II) Tout dépend de votre profil
En réalité, la gravité de la question n’est pas la même pour tout
le monde. Faut-il l’accepter si vous êtes Pedro
Acosta, Maverick Viñales ou Dani
Pedrosa, soit des pilotes brillants en petites catégories,
promis à un grand avenir ? De toute évidence,
oui.
Sans lui manquer de respect, Iker Lecuona n’était
pas de cette trempe, même si sa carrière est potentiellement encore
longue. Nous pourrions dire la même chose de Fabio. En clair, ces
opportunités sont dangereuses si le pilote en question n’est pas
exceptionnel, ou au moins, l’« homme du moment ».
Qu’est-ce que cette dernière appellation signifie. Votre profil
peut être intéressant sans que vous gagniez. La jeunesse,
l’explosivité sont des paramètres extrinsèques à votre performance
qui vous font marquer des gros points. Appelons ceci le
plafond.
Deux cas de figure. Premièrement, votre plafond est élevé,
vous jouez le top 3/top 5 et vous êtes sous le feu des projecteurs.

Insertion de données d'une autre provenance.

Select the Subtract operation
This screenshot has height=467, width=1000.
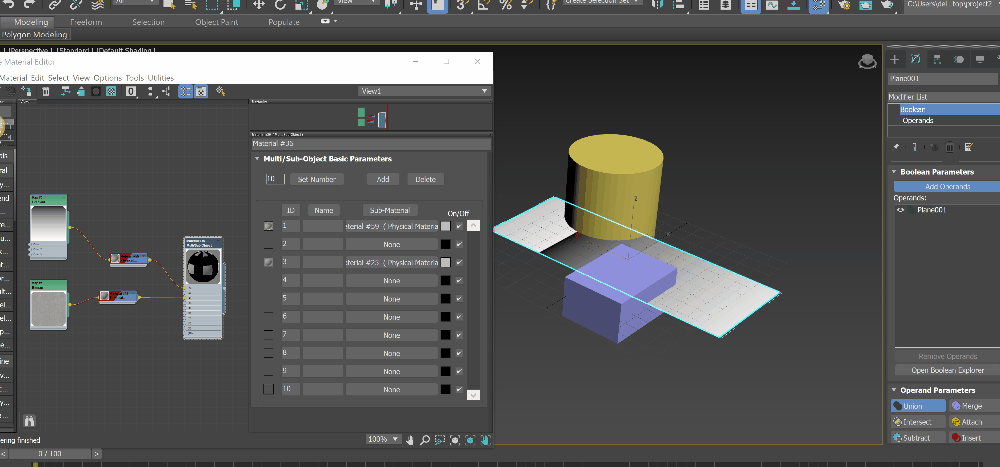918,437
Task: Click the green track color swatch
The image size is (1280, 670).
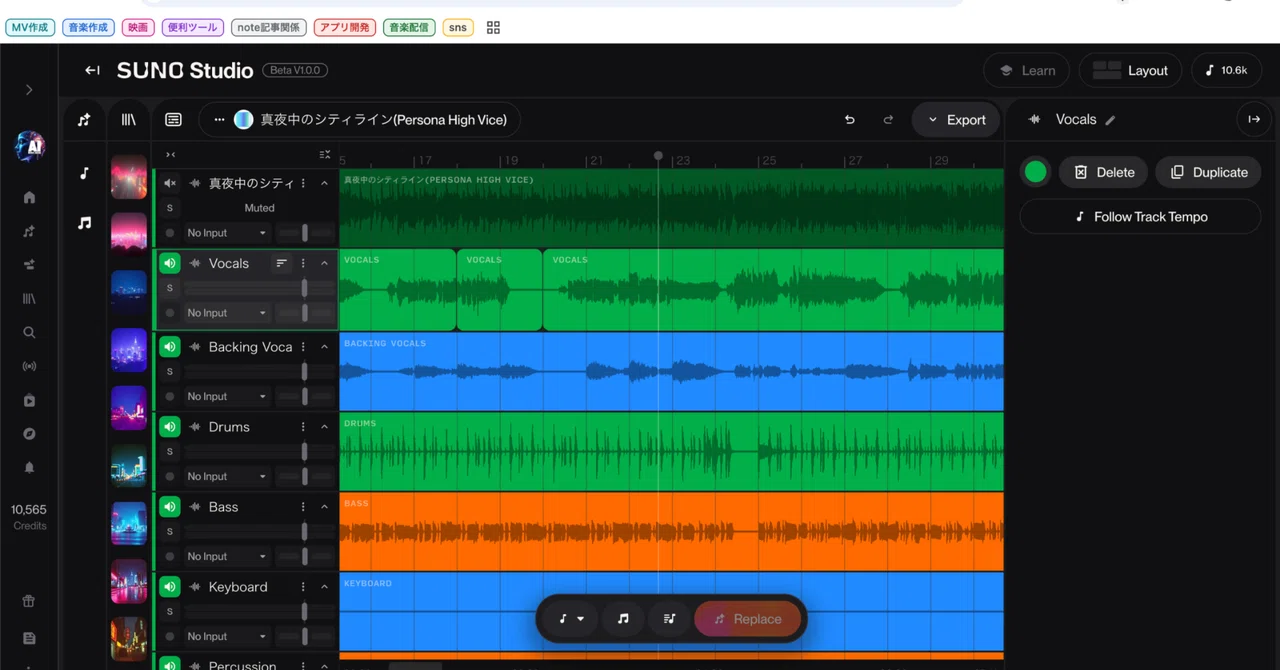Action: point(1036,172)
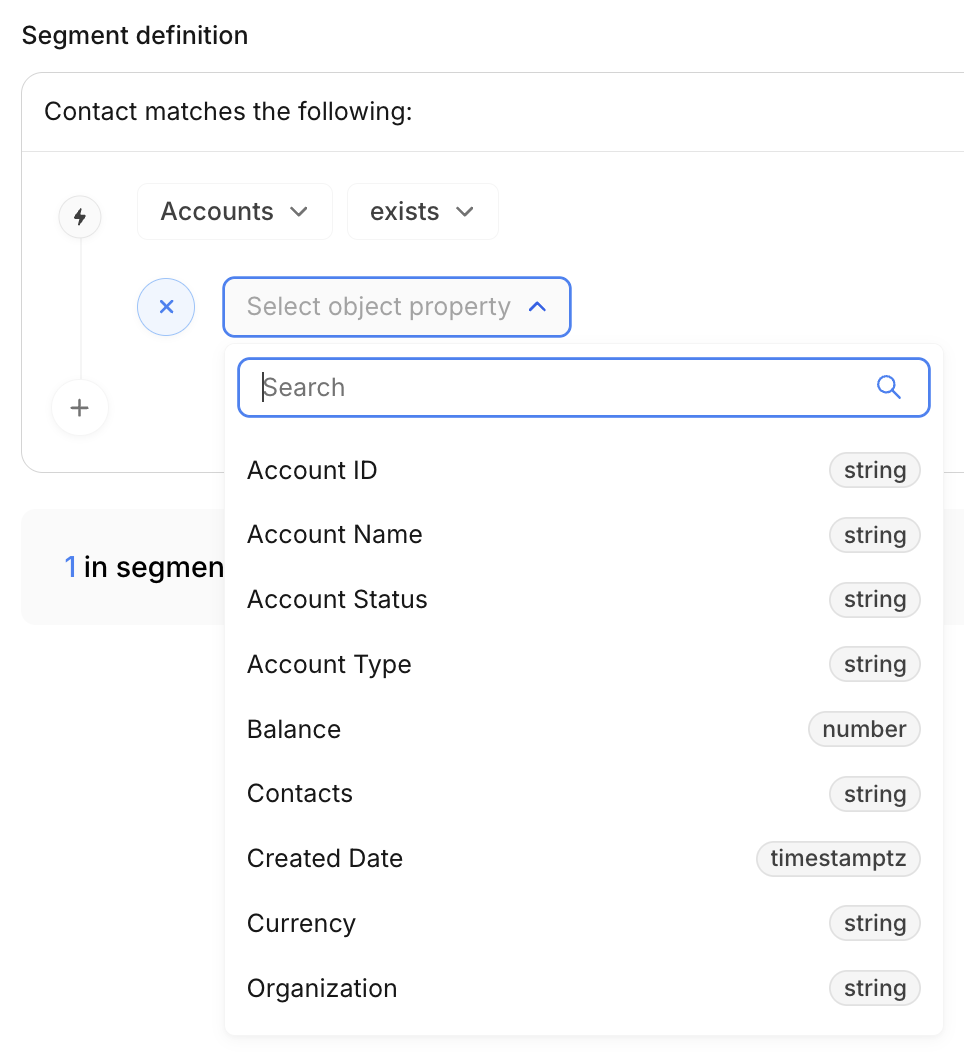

Deuxièmement, votre plafond semble limité mais vous
gagnez.
Pour la première situation, un passage en MotoGP, dans les
dernières années, est à double tranchant. Soit vous
arrivez à convertir les attentes (ce qui est plus important que de
scorer des points) comme Miguel Oliveira,
Álex Rins et dans une moindre mesure Joan
Mir et Jorge Martín (deux pilotes pour
lesquels on exclut le passage en Moto2), soit vous n’y arrivez pas,
comme Remy Gardner, Scott Redding
ou Sam Lowes.
Pour la deuxième situation, en revanche, votre réussite est très
compromise. Les Tito Rabat, Tom
Lüthi, Gábor Talmácsi ou même
Bradley Smith – qui performait sous les radars
avec du matériel moins tranchant – se sont tous cassés les dents,
ce qui nous mène à la fin de cet article.
Conclusion :
Non, il ne faut pas toujours accepter un guidon en
MotoGP. Plus qu’une étude du contexte, c’est de son propre
plafond dont faut être sûr. Si un pilote a suffisamment confiance
en son talent, alors il doit au moins essayer de devenir
« l’homme du moment » en Moto2 avant de passer en MotoGP.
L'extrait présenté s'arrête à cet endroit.